• Work to complete
Please rewrite the entries starting at the line containing "You are a computer-use agent. Viewport: 1473px" and ending at the last entry, substituting "px" for every "pixels" and keeping everything else unchanged. Leave the pictures out of your answer.

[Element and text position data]
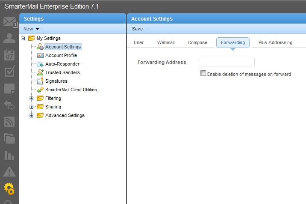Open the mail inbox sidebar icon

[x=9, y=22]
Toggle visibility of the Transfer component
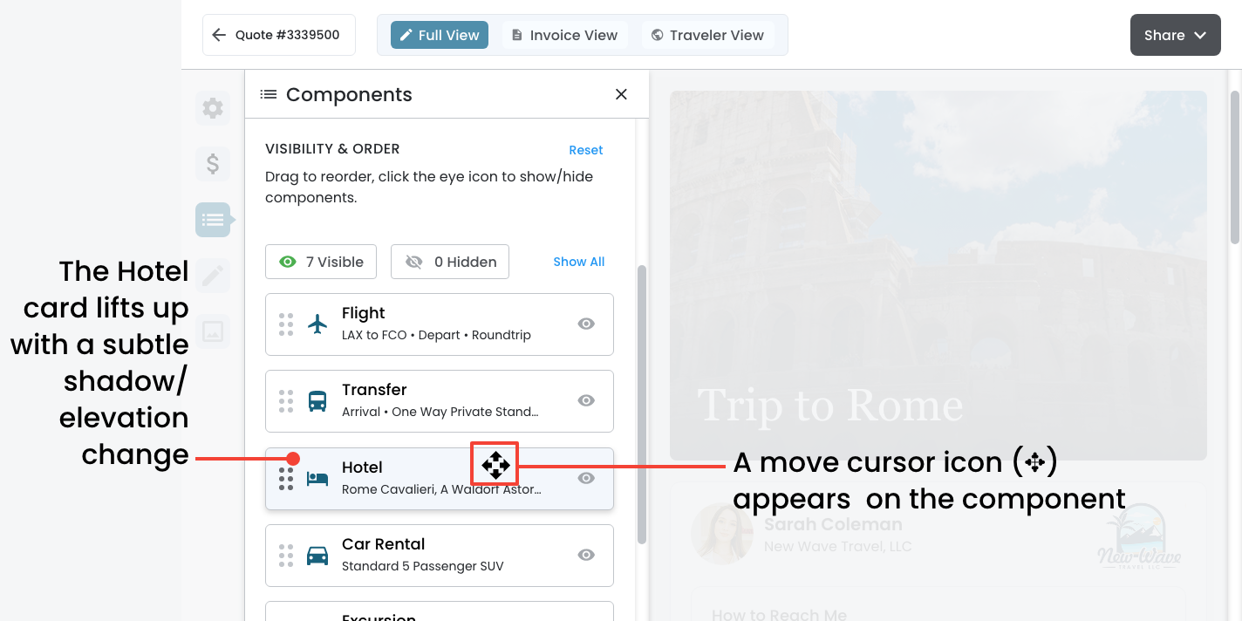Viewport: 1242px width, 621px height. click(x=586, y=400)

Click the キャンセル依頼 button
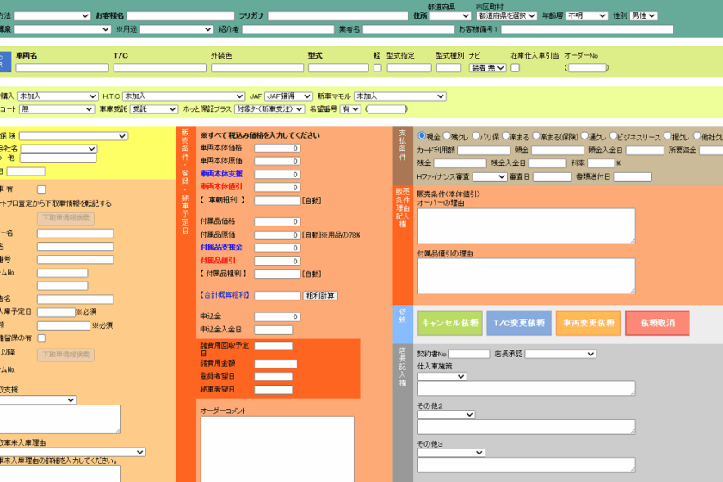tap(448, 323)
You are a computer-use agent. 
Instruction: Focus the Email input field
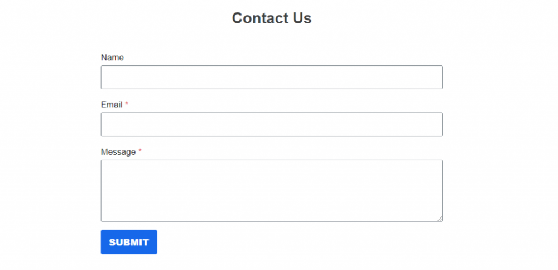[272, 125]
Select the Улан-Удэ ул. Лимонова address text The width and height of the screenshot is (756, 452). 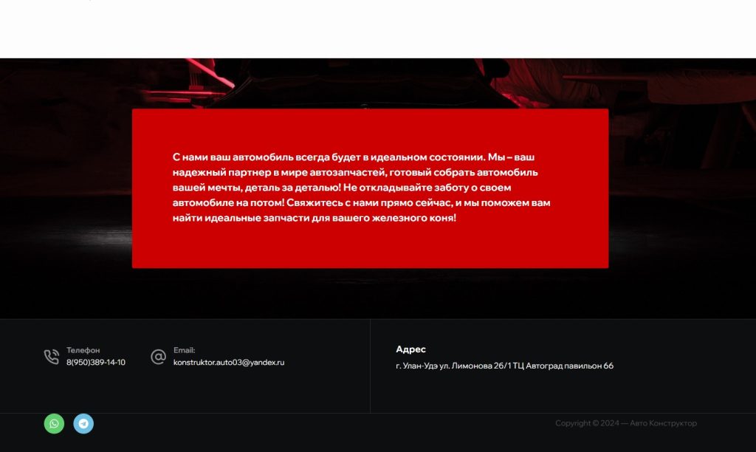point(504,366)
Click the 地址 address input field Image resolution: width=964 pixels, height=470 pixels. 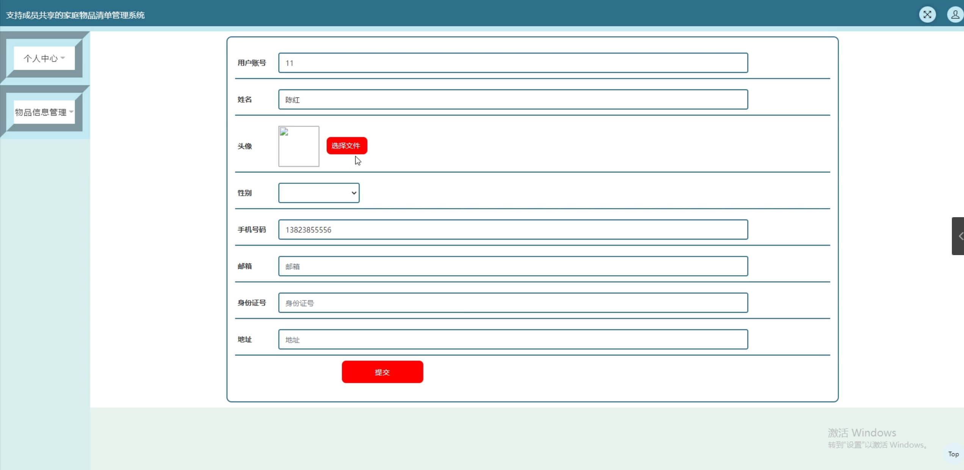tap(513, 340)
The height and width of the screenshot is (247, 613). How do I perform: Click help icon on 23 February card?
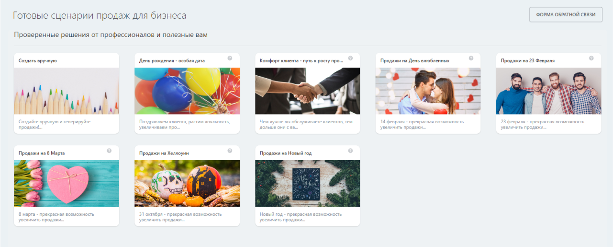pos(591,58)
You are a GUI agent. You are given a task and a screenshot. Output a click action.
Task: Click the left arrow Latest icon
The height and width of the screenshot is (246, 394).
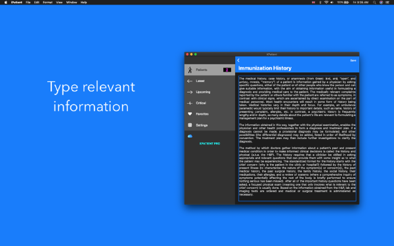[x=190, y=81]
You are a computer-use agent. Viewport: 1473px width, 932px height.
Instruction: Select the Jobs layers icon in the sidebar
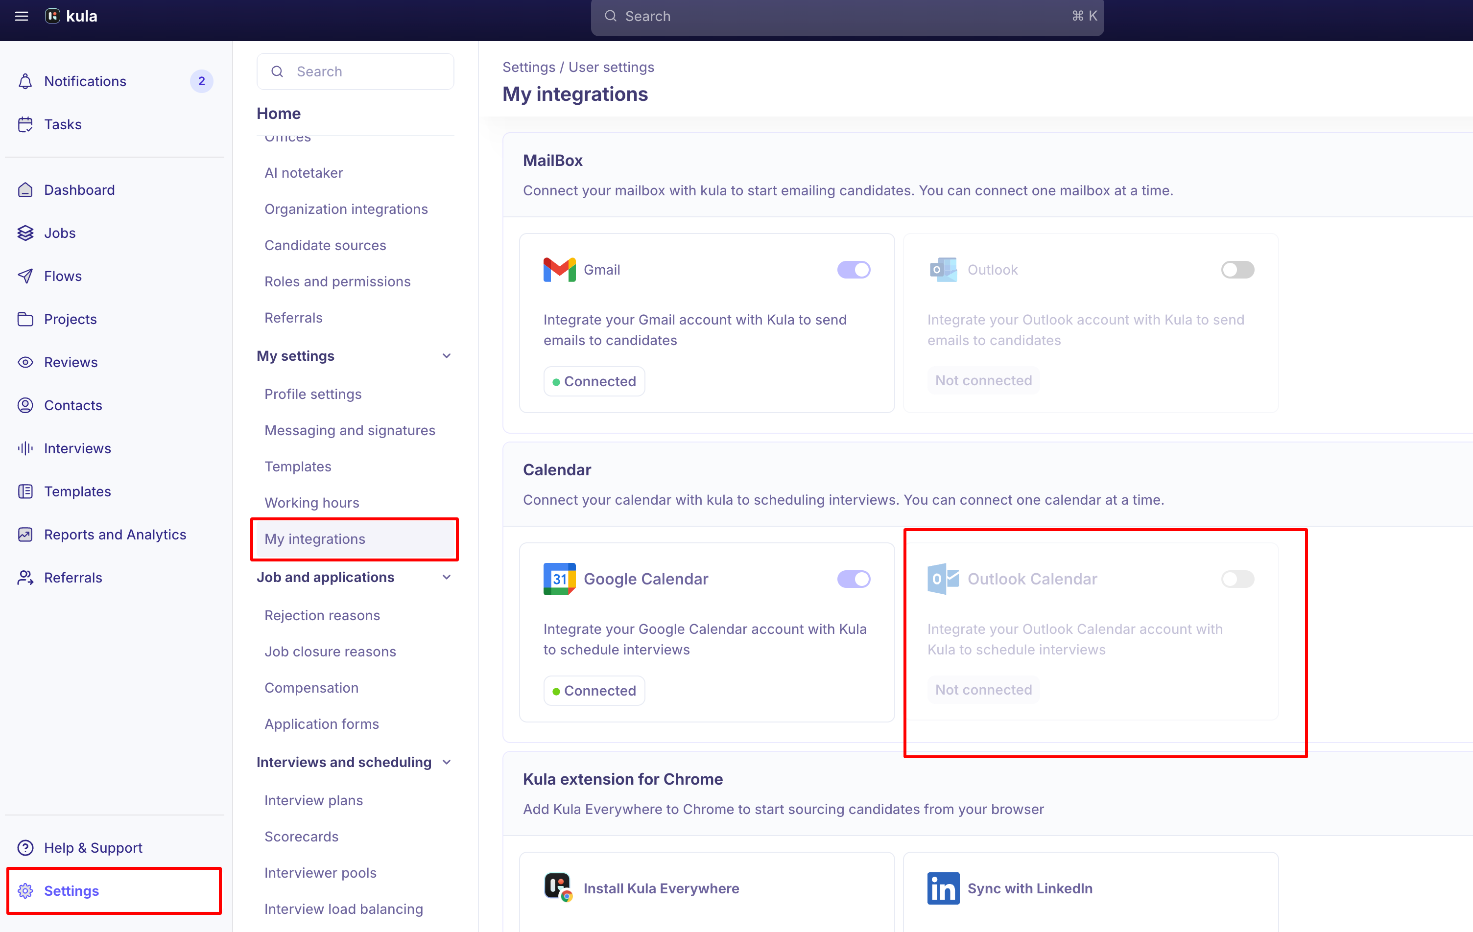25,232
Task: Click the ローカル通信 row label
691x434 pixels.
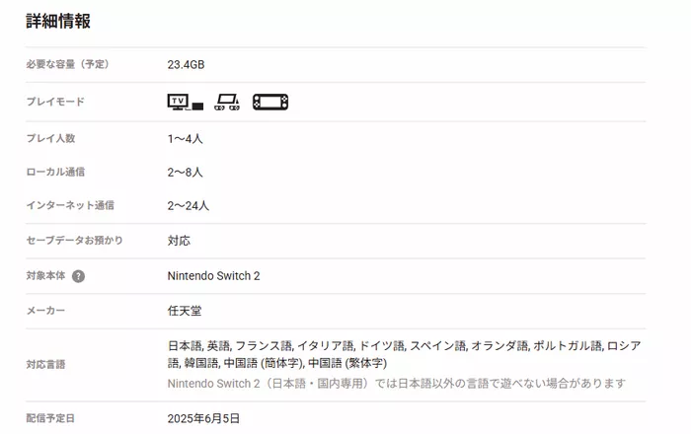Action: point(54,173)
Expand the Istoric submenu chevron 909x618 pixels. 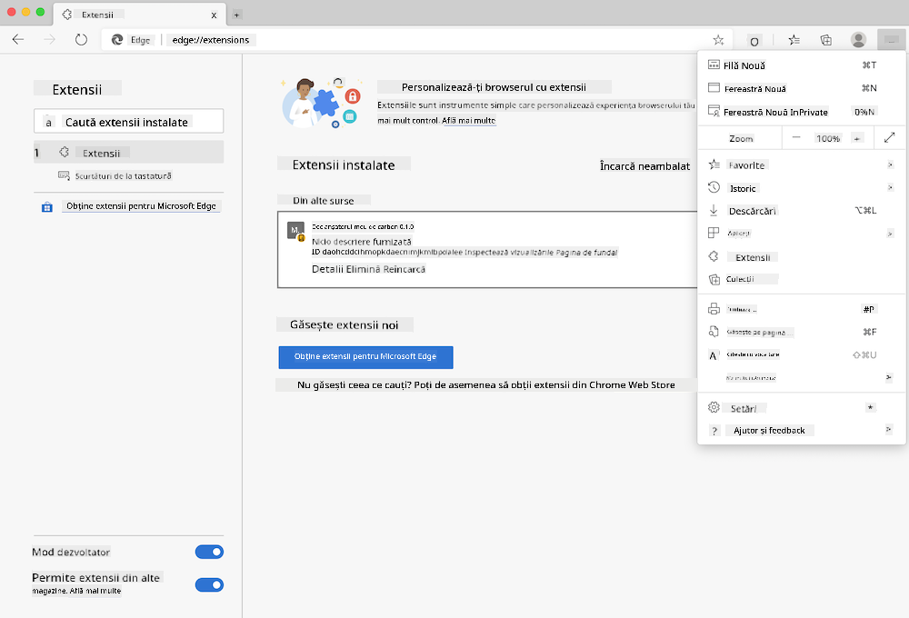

• Written answer
You are a computer-use agent. Viewport: 1473px width, 932px height.
Instruction: Select the Jobs layers icon in the sidebar
25,232
Task: Click the ローカル通信 row label
691x434 px.
Action: point(54,173)
Expand the Istoric submenu chevron 909x618 px. 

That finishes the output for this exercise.